Jonathan Brookins, who won The Ultimate Fighter 12 as a lightweight, is back down to his natural weight class and paired with featherweight finishing machine Erik Koch at UFC Fight Night 25: Shields vs. Ellenberger.
Brookins was not the overwhelming favorite to win the show, likely because he's a 145-pounder who fell short in his lone WEC stint. His unstoppable lateral drops and positional dominance powered him through to the finals, reminding us that his WEC 36 opponent was alpha-featherweight Jose Aldo and that Brookins was for real. He controlled BJJ black belt Kyle Watson, who is an exceptionally strong lightweight that used to fight at 170, and mounted a comeback at the live finale after Michael Johnson came out blazing early.
While we typically envision powerhouse wrestlers to be short and stocky, Brookins has the unique combination of a lanky frame matched with shocking quickness and excellent fundamentals. He applies massive leverage through pure technique, and anyone who's rolled with an agile and long-limbed wrestler with tip-top mechanics can attest to how utterly frustrating they can be to tangle with.
Erik "New Breed" Koch is another Roufusport product that I'm anxious to see wade into the UFC. Thus far, he's been a bright star and an entertaining prospect while somehow managing to fly under the 145-pound radar.
Thirteen fights deep, the undefeated and top ranked Chad Mendes is his only defeat. Since they met at WEC 47 in March of 2010, Koch has piled on three consecutive wins, all brief and violent first round stoppages. Of his twelve wins, Koch has seven by submission and three by TKO with eight of those stoppages also coming in the first.
Gifs and analysis in the full entry.
Koch is a southpaw with a style similar to his teammate Anthony Pettis.

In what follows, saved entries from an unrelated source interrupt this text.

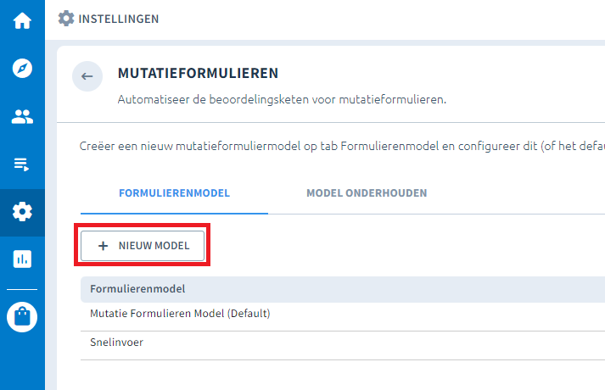Click the Formulierenmodel column header
This screenshot has height=390, width=605.
pyautogui.click(x=137, y=289)
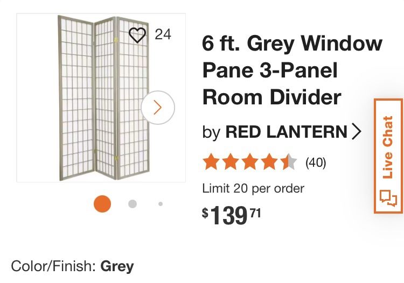Click the second orange rating star
Screen dimensions: 404x283
(231, 162)
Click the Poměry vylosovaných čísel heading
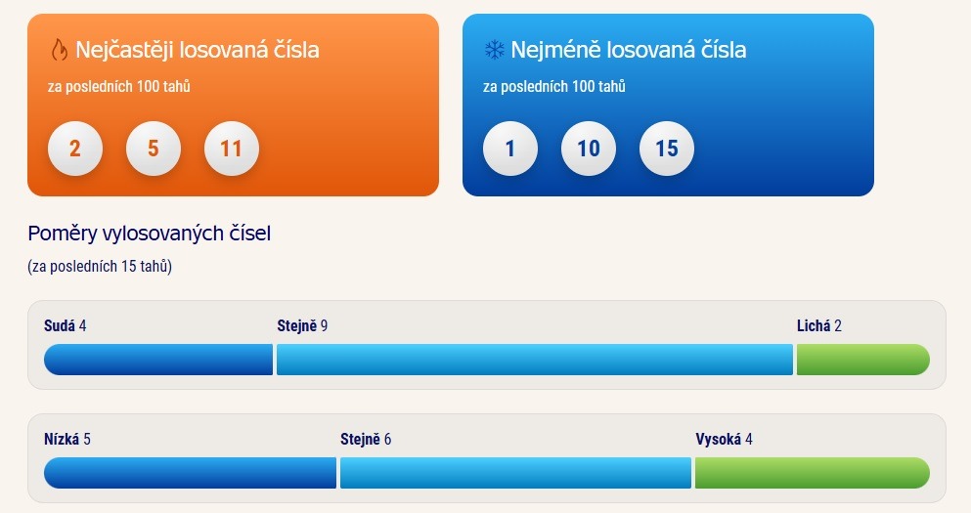 [150, 234]
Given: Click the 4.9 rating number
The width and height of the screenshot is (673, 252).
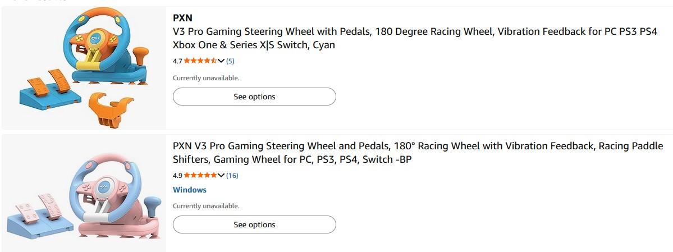Looking at the screenshot, I should click(x=177, y=175).
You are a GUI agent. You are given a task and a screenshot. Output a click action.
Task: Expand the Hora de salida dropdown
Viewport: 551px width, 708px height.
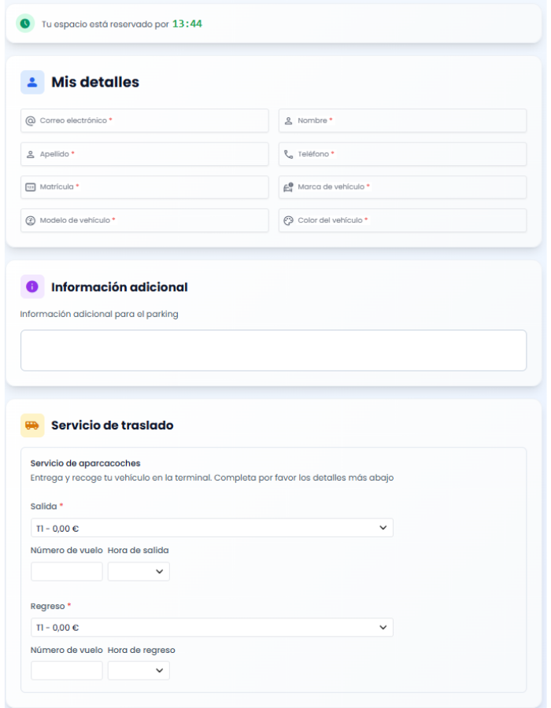tap(139, 572)
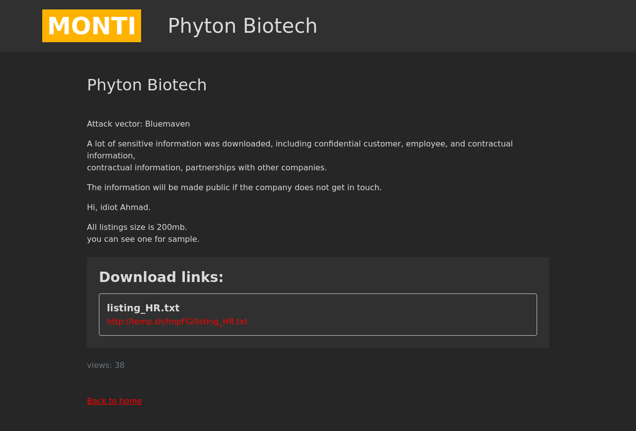Click the word Bluemaven
The height and width of the screenshot is (431, 636).
[167, 124]
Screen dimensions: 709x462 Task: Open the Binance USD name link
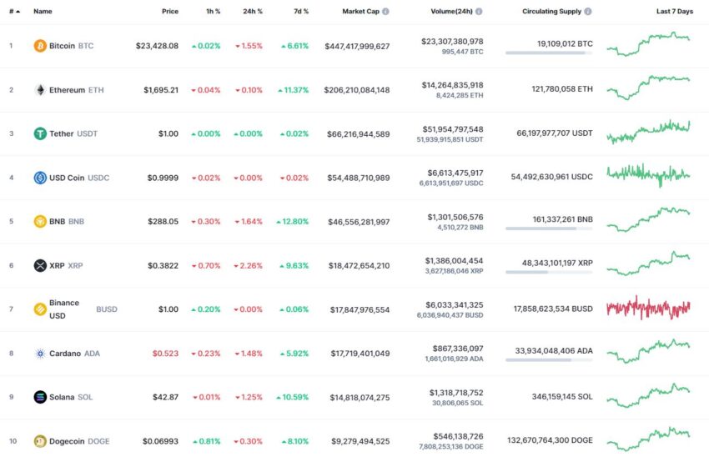tap(64, 309)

His striking is diverse and improving rapidly, his footwork and balance are phenomenal and his guard play is dynamic.
Koch shows his power and precision against Francisco Rivera to the left with a perfectly timed and placed high kick that lands square with the shin.
To the right, Raphael Assuncao falls prey to Koch's simply applied but highly effective boxing.
This type of "phantom punch" that only becomes clear on the slow-motion instant replay is often the best indication of a naturally gifted striker.
Don't make the mistake of under-rating Assuncao's chin either: this was his first and only career loss by TKO and he's battled with inclement strikers like Jorge Masvidal, Yves Jabouin and Diego Nunes.
The scary part about Koch is that he started out as a grappling whiz, submitting six of his first eight opponents.
Jonathan Brookins' secret weapon is the lateral drop. He employs it perfectly to the left against Jose Aldo and replicates it again below against Sako Chivitchian on TUF.
It's one of the many techniques in his vast arsenal that he excels with because of his dexterous footwork (especially for a 6'0" tall featherweight), excellent balance and astounding leverage.
There is just something foreign and unfamiliar associated with fending off a gangly but nimble wrestler. It's an unorthodox package that can be cryptic to decipher.
It's worth noting that both of these fighters are accustomed to having a height and reach advantage over most other featherweights. Brookins will still have two inches on Koch, but many of their usual size advantages will be reduced.
Brookins is a freak on the ground with overbearing pressure, scrambling furiously to advance position and pouncing on the slightest opening to latch in a sub.
Against Koch, who is just as adept at slithering to ideal positions on the mat, Brookins will probably be the stronger athlete and better wrestler.
His extra inches of height and reach will translate more to the application of leverage in the clinch and with takedowns than to a striking advantage.
Where Brookins gets in trouble is closing the distance and keeping his hands up.
At the TUF 12 Finale, Michael Johnson owned the first round (left) by peppering a volley of straight punches through Brookins' porous guard.
He lends a little too much attention to rushing in and not enough on defending strikes.
Normally Brookins would carve through the average featherweight on the ground, but Koch should be able to hold his own if not match Brookins if it hits the floor.
The key difference is Koch's electric striking.
Though Brookins has solid footwork and balance while standing, it's more grappling oriented. Koch is just as fluid but moves with a striker's grace, which will open up opportunities to pelt Brookins with punches but might expose him for a few takedowns.
I can easily envision Brookins doggedly pursuing takedown after takedown to take a decision, even if Koch is active from the bottom. The power of a takedown can be overbearing. However, even if Brookins lands them at will, Koch should be slippery enough to escape or keep the big fella at bay. Standing, it's all Koch. His ability to use underhooks and circle out of danger will be tested, but even if he fails miserably his striking might be good enough to make up for it.